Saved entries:

※ ※ ※

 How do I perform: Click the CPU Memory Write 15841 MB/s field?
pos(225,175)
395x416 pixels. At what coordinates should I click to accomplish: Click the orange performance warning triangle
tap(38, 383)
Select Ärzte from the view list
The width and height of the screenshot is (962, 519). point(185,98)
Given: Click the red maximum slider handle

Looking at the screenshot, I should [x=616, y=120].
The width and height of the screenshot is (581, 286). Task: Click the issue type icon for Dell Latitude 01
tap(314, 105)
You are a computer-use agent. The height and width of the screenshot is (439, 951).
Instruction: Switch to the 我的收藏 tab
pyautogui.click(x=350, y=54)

※ ※ ※

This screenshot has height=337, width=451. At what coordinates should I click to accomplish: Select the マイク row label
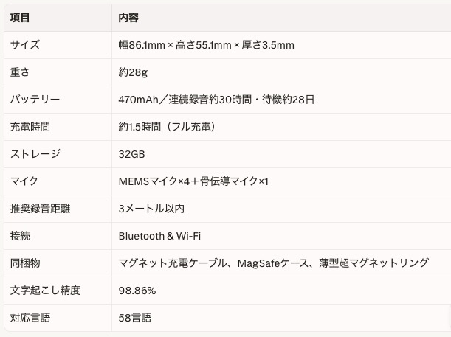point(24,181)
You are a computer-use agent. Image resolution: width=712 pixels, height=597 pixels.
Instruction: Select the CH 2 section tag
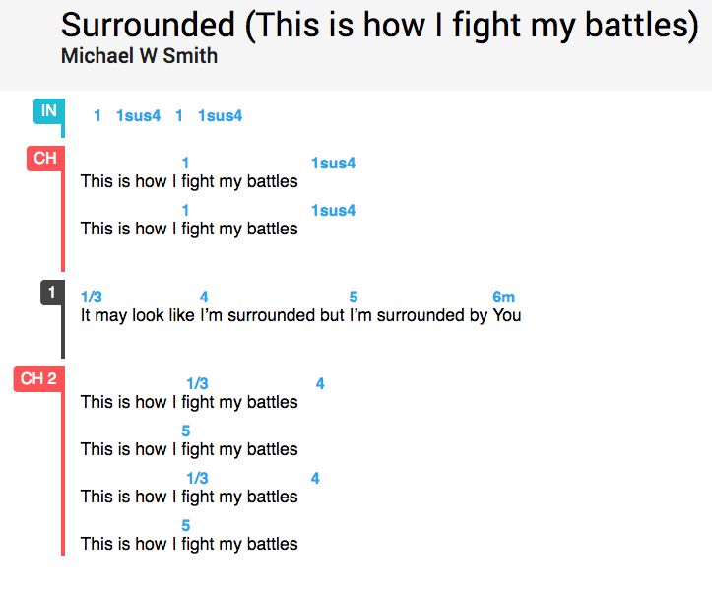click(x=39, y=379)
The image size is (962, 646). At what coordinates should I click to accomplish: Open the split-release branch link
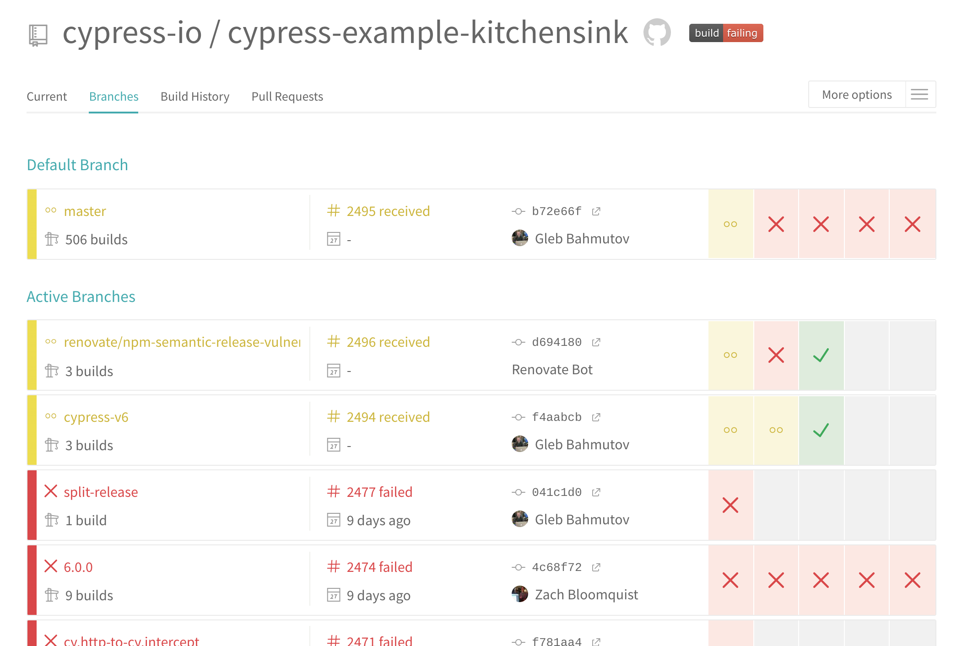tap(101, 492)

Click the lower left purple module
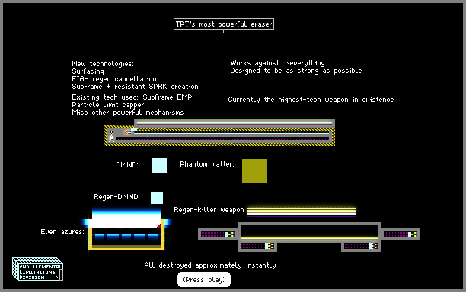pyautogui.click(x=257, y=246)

※ ※ ※

EXERCISE PROMPT:
Turn the part of the material above that opens with the line containing "How do I perform: Click" and closes with the line containing "tap(38, 383)" into a numbered list. Skip any blank lines.

TASK RESULT:
1.  How do I perform: Click the CPU Memory Write 15841 MB/s field?
2. pos(225,175)
3. 395x416 pixels. At what coordinates should I click to accomplish: Click the orange performance warning triangle
4. tap(38, 383)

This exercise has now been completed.